Y la gruta está vacía porque pocos quieren fe.

Todos están adorando su dinero y desperdiciando
la riqueza de su salvación.

¡Qué contagio colectivo produce la sed insaciable de “tener”!
Y qué lejos de todo parecen los preocupados por “ser”,
por entrar en su Navidad interior y ofrecer amor.

Hay culto de comercio, no adoración de Dios.

Hay religión de banquetes, no fuego de pesebre.

Hay fe de postalitas, no de espíritu divino.

Hay luces de foquitos, no de corazones encendidos.

Se abren las puertas para Dios ¡y entra el mundo!
Abren los salones para los ricos y se olvidan de los pobres
y de los tristes. Se pregona la gran verdad y parece
una gran mentira. Suenan las campanas, se prenden
los arbolitos, se aturden los hombres, todos comprometidos
con la sociedad pero desprevenidos del Salvador del Mundo.

Vivimos con sentido porque Cristo nace.
Ahí comienza nuestra salvación. Creemos con seguridad
porque se hizo hombre para traer una doctrina.
Caminamos con dirección porque desde su nacimiento
nos trajo luz para mirar y eje para sostenernos.

Pero nuestro afán es de mucho supermercado y poco templo,
muchas vidrieras y pocas “figuras”, muchos festejos… y poca reflexión.
Mucho trono, pero muy poco rey, mucho buscar y buscar
sin encontrar con qué llenarse.

Como si el alma fuera un paquetito con moño de regalo,
y el corazón, un ornamento de vitrina, y Dios,
una bonita historia sin trascendencia en nuestra vida.

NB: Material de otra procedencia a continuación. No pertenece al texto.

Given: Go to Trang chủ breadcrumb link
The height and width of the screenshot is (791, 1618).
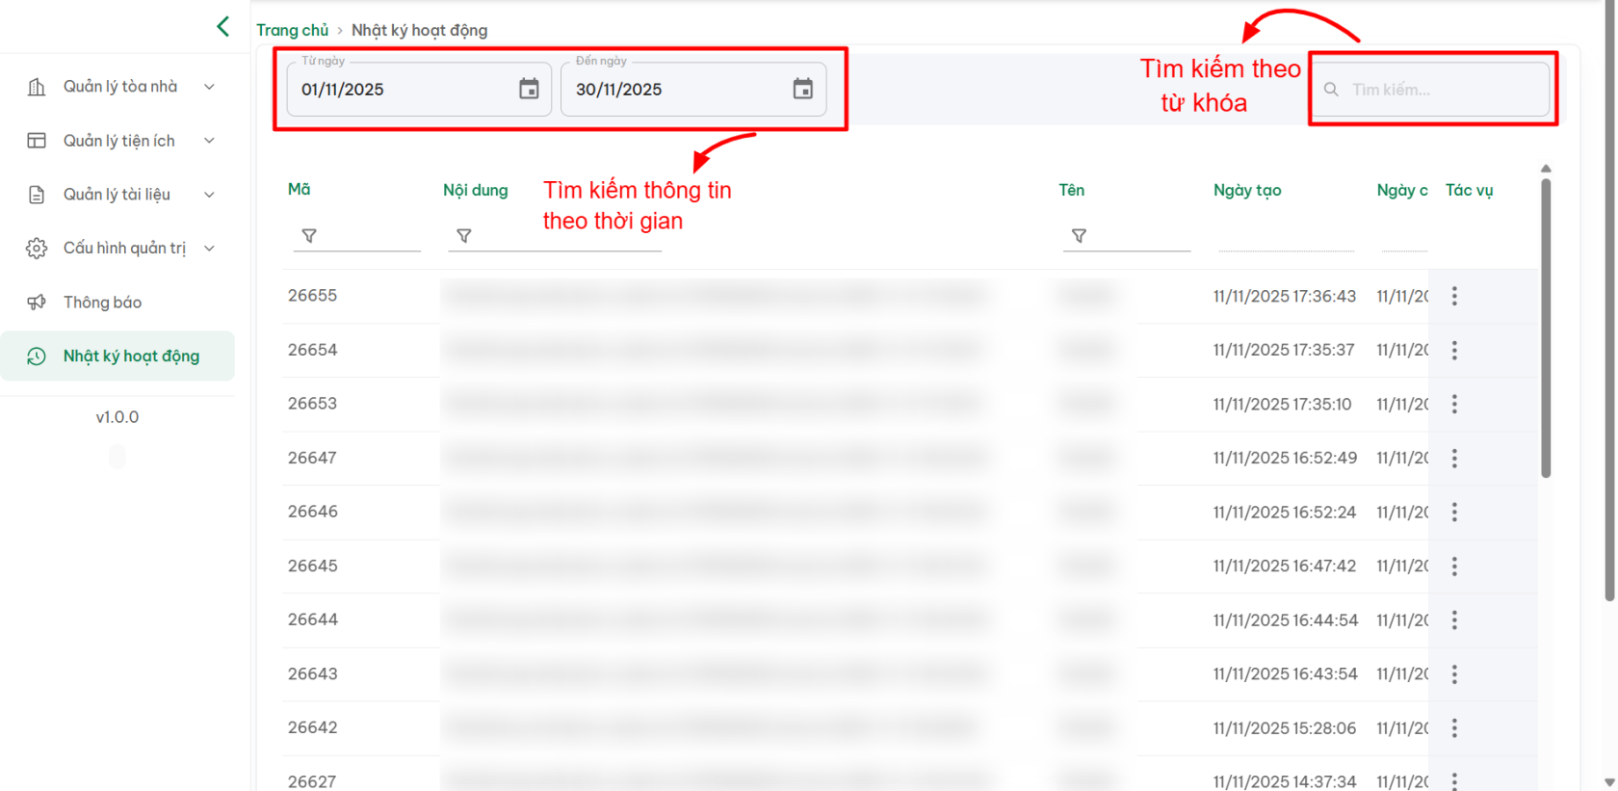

Todos se apresuran a cumplir las órdenes de la moda
y de la sociedad, y pocos se detienen a meditar
en el mandamiento del amor y en el sentido del misterio.

Todos, en una doble Navidad, en un doble ramaje,
una doble cara, una doble postura, una doble antena.
Como si Cristo y el mundo moderno
se pudieran encasillar juntos para pasar la Navidad.

Hay cosas que no pueden fundirse ni empatarse, ni confundirse.
Cosas que se excluyen.

Porque no puedes arrodillarte y a la vez desenfrenarte.
No puedes rezar en la iglesia y a la vez aplaudir
el vicio fuera de ella; mirar el cielo y enlodar la tierra;
pararte en el mundo y disfrazarte de lo que te convenza.

No puedes decir que nace Cristo mientras tú te diviertes,
te insensibilizas, te disipas, te duermes.

Cristo estableció el amor. Cristo cambió las costumbres
por la conversión de la vida, y planeó la libertad
del cristiano y la luminosidad de la vida.

No hay más que una Navidad y un Nacimiento para llenar
los rincones de tu alma. No hay más que un niño Dios
para llevar la luz al fondo de tu corazón.
No hay más que una estrella para cuidar tus pasos.

Y si quieres proteger tu vida,
no hay más que esa gruta para resguardarte.

Hoy es el día de los niños, de las tradiciones,
de los pobres, de los desamparados. Del perdón espontáneo,
de la plegaria tibia, del corazón fuera del pecho,
de vaciar las alforjas, de pedir perdón…

¡Y lucirse en la caridad del Señor!

Zenaida Bacardí de Argamasilla

Que tengas una auténtica Navidad. De ésas que, más que regalos, dejan VIDA.